- _本文_

米国株価指数 - トーキングポイント
- 先週金曜のジャクソンホールでのパウエル議長の講演を受け、米国株は弱含みで推移
- FRBは間もなく金融政策方針を転換するとの見方から、株価は6月安値から上昇したが、パウエル議長の発言は、FRBの優先課題はインフレ対策であることを明確にした
- このため、市場参加者は雇用やインフレの指標から景気減速の兆候を探るため、経済指標への関心を再び高めていると見られ、米国時間2日に発表される8月の非農業部門雇用者数に大きな注目が集まっている
- 本記事で提示される分析は、プライスアクション(値動き)とチャートパターンに基づいています。プライスアクションやチャートパターンについてもっと知りたい方は、DailyFX 学習コンテンツをご覧ください



ジャクソンホールでのジェローム・パウエル米連邦準備制度理事会(FRB)議長の講演後、米国株式相場は揺れ動いた。先週金曜以前から、FRBの政策方針転換を期待する市場参加者がいる一方で、積極的なタカ派姿勢でのインフレ対策継続を予想する見方もあり、FRBの舵取りで見方が交錯していたのは明らかだったが、米中央銀行のトップは、インフレ退治を優先課題とすることを明確に示した。筆者は数週間前の株式見通しでこの件について説明し、FRBがここで的を外すわけにはいかないと思われると強調した。

いくつかのエントリ
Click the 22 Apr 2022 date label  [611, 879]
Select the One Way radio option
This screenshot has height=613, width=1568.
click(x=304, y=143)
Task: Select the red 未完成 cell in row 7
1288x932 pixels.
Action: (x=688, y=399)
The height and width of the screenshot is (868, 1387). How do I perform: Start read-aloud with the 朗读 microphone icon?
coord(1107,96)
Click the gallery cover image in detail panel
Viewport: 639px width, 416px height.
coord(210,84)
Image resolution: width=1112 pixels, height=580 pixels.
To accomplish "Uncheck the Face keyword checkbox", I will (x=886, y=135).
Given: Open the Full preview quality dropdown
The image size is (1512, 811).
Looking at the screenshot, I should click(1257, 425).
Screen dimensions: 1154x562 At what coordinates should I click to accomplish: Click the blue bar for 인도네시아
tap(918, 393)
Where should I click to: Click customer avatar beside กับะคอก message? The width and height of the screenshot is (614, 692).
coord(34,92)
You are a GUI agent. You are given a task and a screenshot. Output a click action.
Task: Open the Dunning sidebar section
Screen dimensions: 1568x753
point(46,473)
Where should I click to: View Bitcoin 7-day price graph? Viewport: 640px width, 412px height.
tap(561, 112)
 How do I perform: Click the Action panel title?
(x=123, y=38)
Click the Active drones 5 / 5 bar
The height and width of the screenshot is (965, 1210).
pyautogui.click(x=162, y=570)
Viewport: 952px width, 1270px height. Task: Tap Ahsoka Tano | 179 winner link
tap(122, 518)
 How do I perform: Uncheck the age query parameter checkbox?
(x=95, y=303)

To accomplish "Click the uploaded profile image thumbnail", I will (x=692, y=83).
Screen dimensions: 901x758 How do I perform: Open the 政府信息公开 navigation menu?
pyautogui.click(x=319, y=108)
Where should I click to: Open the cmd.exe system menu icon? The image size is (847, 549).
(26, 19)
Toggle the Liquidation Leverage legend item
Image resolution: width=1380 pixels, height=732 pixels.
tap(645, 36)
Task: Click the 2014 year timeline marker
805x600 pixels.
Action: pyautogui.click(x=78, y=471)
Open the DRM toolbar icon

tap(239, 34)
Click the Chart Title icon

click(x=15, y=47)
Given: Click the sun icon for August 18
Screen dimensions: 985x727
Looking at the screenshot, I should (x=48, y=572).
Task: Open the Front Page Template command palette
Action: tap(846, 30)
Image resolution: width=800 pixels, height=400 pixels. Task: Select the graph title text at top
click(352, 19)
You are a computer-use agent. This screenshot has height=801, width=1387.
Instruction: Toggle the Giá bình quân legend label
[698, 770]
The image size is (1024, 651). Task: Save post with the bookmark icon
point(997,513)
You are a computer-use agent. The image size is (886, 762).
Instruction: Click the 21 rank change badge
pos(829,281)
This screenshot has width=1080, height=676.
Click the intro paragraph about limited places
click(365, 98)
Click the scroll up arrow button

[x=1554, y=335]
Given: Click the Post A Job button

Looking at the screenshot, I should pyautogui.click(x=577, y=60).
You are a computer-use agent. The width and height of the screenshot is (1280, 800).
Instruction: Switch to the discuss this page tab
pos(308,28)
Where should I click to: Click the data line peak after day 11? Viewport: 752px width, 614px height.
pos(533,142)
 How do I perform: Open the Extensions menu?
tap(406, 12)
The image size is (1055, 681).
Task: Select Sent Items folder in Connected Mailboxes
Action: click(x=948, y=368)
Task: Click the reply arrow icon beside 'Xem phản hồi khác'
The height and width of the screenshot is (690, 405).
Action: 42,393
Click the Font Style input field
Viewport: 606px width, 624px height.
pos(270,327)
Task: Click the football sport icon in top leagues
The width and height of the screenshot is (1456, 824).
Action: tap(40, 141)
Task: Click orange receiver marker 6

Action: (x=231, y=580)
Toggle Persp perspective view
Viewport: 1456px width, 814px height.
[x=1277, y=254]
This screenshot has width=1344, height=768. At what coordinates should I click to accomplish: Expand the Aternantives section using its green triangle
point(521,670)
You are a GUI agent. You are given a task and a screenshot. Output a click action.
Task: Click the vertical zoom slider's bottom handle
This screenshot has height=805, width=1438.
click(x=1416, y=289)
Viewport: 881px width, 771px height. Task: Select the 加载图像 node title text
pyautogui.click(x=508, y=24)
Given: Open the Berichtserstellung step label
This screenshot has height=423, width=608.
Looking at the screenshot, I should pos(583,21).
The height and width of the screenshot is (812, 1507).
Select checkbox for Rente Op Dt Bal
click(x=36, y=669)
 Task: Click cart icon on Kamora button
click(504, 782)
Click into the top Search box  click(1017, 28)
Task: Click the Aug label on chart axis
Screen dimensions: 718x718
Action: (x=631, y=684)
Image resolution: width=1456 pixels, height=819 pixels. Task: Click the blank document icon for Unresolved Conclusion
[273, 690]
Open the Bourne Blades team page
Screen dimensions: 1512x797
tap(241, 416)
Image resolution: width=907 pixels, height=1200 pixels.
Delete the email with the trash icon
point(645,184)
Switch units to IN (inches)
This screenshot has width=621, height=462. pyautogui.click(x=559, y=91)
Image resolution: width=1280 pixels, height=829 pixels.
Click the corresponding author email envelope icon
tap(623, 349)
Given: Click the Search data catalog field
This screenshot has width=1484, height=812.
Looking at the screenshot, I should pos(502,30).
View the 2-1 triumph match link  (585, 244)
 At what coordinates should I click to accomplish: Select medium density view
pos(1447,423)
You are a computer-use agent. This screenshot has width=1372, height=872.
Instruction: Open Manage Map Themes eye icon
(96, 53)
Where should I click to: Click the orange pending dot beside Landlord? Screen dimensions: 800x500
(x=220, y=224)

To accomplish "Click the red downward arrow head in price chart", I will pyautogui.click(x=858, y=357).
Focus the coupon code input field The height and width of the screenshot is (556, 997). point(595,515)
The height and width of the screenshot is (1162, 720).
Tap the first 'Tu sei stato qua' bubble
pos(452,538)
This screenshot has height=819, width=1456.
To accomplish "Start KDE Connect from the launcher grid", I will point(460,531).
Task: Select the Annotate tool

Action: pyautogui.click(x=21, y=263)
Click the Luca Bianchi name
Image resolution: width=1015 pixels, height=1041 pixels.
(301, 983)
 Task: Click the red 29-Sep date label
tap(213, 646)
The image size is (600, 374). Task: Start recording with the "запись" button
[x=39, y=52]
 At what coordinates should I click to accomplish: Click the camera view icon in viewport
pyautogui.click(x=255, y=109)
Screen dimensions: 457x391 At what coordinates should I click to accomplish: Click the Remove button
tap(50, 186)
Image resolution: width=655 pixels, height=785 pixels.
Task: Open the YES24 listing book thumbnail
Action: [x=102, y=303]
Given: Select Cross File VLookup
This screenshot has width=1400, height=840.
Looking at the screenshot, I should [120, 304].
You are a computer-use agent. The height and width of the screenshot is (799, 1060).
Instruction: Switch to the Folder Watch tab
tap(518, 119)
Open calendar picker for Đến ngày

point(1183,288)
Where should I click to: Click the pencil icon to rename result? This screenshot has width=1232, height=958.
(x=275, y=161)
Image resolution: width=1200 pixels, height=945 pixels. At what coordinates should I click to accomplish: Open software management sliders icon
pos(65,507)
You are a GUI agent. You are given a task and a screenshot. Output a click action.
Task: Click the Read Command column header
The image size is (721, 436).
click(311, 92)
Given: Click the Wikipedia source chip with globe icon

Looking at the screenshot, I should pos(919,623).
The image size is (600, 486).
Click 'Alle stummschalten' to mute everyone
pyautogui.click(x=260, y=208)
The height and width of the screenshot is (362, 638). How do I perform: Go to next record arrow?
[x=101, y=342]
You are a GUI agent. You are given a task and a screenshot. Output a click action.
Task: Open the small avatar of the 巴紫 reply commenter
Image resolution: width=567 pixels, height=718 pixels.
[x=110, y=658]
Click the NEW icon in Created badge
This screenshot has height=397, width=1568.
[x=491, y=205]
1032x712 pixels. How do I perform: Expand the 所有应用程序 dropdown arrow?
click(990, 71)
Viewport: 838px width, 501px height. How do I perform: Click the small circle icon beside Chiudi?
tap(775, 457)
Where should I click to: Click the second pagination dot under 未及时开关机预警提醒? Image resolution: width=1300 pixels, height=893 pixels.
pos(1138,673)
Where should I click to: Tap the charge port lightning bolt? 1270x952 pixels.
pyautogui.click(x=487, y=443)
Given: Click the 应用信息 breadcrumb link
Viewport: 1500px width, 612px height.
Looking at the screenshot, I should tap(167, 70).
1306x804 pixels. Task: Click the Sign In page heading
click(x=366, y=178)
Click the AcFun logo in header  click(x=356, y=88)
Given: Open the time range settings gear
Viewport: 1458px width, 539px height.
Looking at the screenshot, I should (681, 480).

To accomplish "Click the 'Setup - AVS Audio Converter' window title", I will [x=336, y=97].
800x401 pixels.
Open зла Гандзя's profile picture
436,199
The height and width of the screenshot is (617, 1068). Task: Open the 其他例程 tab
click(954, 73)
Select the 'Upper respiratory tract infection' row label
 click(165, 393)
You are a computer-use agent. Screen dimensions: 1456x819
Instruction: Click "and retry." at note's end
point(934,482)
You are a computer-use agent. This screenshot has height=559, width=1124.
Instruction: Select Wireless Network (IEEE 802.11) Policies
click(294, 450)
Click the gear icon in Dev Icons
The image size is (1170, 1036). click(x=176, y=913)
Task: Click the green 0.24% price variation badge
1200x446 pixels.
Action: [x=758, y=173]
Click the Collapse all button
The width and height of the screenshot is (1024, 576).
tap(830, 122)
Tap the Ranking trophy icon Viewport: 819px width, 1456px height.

- _課題 1_
エントリのうち、"Select the 'Upper"を含む行から"click(294, 450)"を含む行まで（両端を含む）を、依頼文も含めてそのまま書き出し、答えにある座標の各数値に96を加えてください。
- _課題 2_
米国株式相場についての記事の続きを書いてください。

- _解答 1_
Select the 'Upper respiratory tract infection' row label
 click(261, 489)
You are a computer-use agent. Screen dimensions: 1456x819
Instruction: Click "and retry." at note's end
point(1030,578)
You are a computer-use agent. This screenshot has height=559, width=1124.
Instruction: Select Wireless Network (IEEE 802.11) Policies
click(390, 546)

- _解答 2_
インフレは大きな問題を引き起こす可能性があり、歴史的に見ても、すでにかなり高い水準にある。この水準でインフレが推移していたのは、直近ではスタグフレーションが先進国を冒した70年代後半である。当時、FRBは利上げを継続したが、インフレ率は上昇するばかりだった。問題の根源は、当時FOMC議長であったアーサー・バーンズ氏が、過剰な利上げによる経済成長への打撃というリスクを取らなかったことにある。そのため、問題はさらに増大していった。この状態はインフレファイターとして知られる当時のFRB議長、故ポール・ボルカー氏が舵を取るまで続いた。ボルカー氏は、インフレを抑制するためには、FRBは銀行システムから過剰な準備金を排出する必要があり、そのための最善の方法は、金利上昇によって金融資産にインセンティブを与える(それによって資産に機会費用を与える)ことだと考えていた。
しかし、そのためには、ボルカー氏は政策金利をインフレ率よりもさらに高く引き上げる必要があった。1980 年、米消費者物価指数(CPI)は 13.5%だった。しかし、フェデラルファンド(FF)金利 はなんと 20%だったのだ。2年以内にインフレ率は下がり、1983年にはCPIは3%を下回る水準に戻った。
問題は、現在の米国の債務は対GDP(国内総生産)比で137.5%にまで膨れていることだ。ボルカー氏がFRB議長だった当時は40%以下だった。要するに、米国は当時よりはるかに多くの負債を抱えており、このような巨額の負債に対する債務返済を考えると、ボルカー氏のような戦略は当時より実現の可能性が低くなっているように思える。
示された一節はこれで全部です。